The Culture and Engagement Committee Chair Dr Simon Chu said: “We knew that our staff would be uniquely impacted by the health pandemic and we wanted to do everything we could to support their health and wellbeing.”
An approach to strengthen support was increased communications from the HR team to staff and students, which Ms Pelle believes everyone appreciated.
“We sent out regular emails on important announcements, support services and resources, and shared relevant, trusted news articles and wellbeing tips in our weekly newsletter to staff.”
“We also encouraged staff to continue practising healthy lifestyles. One way we supported this was through a physical activity challenge. We created a workplace team on the physical activity app Strava, where staff could record and engage with each other’s activities such as walking, running or riding,” Ms Pelle said.

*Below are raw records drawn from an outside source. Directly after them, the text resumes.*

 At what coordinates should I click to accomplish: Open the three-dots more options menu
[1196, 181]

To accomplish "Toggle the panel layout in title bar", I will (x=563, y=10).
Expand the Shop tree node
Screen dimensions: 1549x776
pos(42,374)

The Committee also developed a challenge program with an activity for each week of the Melbourne lockdown. This included fun activities for all staff and students such as a MasterChef challenge and a Hudson’s Got Talent online activity.
Before the health pandemic arrived, Hudson Institute provided a range of engaging initiatives staff could participate in, which gave them an opportunity to connect with others from across the organisation and be part of community activities.
“Each year more than 100 of us participate in Run Melbourne. The event provides an opportunity to fundraise and support the medical research we all believe in, whilst also creating a buzz around the office in the lead up to it,” Ms Pelle said.
On-site, Hudson Institute provides showers, change rooms and lockers to promote active transport and physical activity during the day. Staff also enjoy seasonal fruit box deliveries and healthy morning teas to mark special health awareness days such as R U Ok? Day. The Institute also supports a student netball team led by a very active Hudson Institute Student Society.
Another key change to underpin all the great health and wellbeing efforts has been the development of new policies. The policies have led to changes such as healthy catering, the introduction of mental health and wellbeing support services and the promotion of movement throughout the working day.
Professor Elizabeth Hartland, director of Hudson Institute, believes taking part in the Achievement Program has been an enriching and rewarding experience that has delivered many positive outcomes.
“We’ve seen a shift in our employees’ health awareness and been appreciative of the healthy options now catered for at our regular scientific seminars and other events. Anecdotally, staff have felt more supported by each other and are having more open conversations about their own mental health,” Professor Hartland said.
Hudson Institute will keep prioritising workplace health and wellbeing and is steaming ahead with new initiatives including Mental Health First Aid training for staff and the establishment of Mental Health First Aid stations in each tearoom.